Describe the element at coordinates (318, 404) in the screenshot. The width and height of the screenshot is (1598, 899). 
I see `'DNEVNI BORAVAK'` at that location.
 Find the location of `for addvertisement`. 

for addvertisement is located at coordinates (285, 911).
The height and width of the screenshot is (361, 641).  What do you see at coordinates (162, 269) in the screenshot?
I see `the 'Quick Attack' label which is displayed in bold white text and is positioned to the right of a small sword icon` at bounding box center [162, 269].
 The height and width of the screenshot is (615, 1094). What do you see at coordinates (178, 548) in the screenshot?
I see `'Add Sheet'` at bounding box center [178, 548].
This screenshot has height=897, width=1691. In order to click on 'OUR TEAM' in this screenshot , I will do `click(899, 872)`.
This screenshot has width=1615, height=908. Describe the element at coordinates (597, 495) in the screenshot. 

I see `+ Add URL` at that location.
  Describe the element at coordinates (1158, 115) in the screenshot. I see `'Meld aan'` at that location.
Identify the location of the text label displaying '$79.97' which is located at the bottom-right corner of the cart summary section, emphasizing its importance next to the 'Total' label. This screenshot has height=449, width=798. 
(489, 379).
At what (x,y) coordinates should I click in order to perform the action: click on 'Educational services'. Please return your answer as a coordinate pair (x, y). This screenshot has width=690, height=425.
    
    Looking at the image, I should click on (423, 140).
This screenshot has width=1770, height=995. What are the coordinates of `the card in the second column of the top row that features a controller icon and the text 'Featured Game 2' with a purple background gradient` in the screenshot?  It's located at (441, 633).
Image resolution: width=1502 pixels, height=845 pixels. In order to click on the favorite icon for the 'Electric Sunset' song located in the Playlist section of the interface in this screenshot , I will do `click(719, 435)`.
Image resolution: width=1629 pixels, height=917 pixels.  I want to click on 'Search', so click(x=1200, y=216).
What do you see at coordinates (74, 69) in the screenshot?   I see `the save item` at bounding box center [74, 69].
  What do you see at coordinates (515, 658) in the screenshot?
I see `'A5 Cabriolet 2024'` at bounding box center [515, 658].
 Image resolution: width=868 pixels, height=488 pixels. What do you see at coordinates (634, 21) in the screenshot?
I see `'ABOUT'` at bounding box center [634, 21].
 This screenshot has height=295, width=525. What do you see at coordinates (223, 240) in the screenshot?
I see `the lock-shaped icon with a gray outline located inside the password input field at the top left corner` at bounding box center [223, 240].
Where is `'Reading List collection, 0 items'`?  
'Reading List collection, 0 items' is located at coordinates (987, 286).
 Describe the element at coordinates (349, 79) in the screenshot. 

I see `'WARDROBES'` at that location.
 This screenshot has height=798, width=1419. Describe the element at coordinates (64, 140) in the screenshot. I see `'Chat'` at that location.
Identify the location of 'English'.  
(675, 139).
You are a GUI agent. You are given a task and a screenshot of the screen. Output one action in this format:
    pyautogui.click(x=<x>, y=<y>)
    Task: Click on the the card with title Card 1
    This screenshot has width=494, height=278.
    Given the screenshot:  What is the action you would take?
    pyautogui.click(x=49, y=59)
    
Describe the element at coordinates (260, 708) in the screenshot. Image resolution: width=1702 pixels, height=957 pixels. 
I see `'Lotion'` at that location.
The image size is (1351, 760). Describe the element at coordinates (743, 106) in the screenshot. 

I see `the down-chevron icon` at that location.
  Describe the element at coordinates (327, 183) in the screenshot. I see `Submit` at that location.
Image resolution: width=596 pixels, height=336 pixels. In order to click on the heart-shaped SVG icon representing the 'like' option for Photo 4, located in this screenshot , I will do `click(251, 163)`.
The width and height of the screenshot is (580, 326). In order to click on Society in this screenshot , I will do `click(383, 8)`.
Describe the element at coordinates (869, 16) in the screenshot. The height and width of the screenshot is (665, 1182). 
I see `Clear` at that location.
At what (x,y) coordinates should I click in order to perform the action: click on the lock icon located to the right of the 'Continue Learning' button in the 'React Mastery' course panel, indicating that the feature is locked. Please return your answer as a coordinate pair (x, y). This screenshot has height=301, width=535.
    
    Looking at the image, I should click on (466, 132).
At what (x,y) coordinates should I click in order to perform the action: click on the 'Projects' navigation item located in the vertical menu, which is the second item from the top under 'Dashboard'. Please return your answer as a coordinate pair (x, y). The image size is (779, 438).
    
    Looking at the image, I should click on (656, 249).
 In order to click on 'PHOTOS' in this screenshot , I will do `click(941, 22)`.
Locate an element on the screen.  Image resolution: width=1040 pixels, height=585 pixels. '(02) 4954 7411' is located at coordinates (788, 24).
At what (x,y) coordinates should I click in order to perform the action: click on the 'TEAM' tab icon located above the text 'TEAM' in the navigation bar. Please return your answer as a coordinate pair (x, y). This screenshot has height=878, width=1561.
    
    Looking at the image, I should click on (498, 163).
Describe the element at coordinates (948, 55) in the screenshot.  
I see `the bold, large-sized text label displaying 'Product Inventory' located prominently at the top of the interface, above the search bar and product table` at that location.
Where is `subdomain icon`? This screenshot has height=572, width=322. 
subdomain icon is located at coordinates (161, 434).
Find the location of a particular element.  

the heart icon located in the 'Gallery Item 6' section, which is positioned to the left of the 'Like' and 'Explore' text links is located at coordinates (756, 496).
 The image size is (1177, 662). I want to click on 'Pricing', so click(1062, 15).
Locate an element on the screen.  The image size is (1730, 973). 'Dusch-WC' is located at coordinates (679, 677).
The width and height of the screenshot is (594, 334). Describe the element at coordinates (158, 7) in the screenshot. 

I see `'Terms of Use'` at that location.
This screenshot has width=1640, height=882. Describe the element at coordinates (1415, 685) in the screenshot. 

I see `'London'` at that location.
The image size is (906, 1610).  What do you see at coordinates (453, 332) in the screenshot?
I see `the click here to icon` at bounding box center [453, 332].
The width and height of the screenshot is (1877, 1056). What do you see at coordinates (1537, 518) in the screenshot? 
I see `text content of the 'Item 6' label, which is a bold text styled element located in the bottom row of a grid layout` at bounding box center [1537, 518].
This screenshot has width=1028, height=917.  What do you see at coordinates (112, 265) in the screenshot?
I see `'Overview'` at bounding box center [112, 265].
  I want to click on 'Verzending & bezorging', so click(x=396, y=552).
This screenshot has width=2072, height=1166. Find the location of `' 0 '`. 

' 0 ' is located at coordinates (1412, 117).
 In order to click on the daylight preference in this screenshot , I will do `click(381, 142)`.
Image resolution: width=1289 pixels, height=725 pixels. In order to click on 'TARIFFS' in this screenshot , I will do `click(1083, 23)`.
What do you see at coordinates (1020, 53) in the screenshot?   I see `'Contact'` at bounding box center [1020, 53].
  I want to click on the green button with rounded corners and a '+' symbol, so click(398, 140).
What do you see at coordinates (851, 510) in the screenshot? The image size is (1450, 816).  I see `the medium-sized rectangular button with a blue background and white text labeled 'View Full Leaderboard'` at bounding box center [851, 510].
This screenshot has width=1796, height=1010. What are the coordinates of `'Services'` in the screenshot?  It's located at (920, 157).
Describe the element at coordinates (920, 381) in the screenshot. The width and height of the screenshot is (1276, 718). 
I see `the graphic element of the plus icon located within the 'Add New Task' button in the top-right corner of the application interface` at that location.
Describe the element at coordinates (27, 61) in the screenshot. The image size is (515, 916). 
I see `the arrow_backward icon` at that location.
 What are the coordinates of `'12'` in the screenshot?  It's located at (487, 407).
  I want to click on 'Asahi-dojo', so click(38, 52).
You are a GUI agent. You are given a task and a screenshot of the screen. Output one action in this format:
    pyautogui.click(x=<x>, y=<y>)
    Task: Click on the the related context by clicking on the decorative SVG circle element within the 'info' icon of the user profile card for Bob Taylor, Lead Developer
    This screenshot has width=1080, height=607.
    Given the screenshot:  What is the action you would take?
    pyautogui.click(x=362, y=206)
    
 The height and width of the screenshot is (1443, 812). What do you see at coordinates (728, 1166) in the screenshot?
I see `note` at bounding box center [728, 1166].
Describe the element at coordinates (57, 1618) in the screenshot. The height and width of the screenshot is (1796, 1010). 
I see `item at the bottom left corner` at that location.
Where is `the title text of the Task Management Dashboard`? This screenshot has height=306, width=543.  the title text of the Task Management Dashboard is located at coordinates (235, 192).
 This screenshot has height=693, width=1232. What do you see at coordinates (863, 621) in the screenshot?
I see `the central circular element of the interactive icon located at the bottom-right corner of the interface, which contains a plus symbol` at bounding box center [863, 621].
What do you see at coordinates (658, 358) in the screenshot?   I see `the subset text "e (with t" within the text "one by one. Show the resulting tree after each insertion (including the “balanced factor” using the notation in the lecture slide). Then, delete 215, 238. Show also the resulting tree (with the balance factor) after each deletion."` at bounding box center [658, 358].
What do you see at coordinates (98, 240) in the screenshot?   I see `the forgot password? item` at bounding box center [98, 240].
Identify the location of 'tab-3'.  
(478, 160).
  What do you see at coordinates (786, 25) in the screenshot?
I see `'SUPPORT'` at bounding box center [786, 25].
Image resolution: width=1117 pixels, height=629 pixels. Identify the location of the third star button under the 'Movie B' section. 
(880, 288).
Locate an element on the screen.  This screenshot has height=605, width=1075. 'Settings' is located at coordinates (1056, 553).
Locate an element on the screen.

++++++++

Render the lines above, from the line with "In order to click on 'PHOTOS'" up to and including the line with "coordinates (788, 24).", as a Markdown table with the columns Row and Line, leaving out any blank lines.

| Row | Line |
|---|---|
| 1 |  In order to click on 'PHOTOS' in this screenshot , I will do `click(941, 22)`. |
| 2 | Locate an element on the screen.  Image resolution: width=1040 pixels, height=585 pixels. '(02) 4954 7411' is located at coordinates (788, 24). |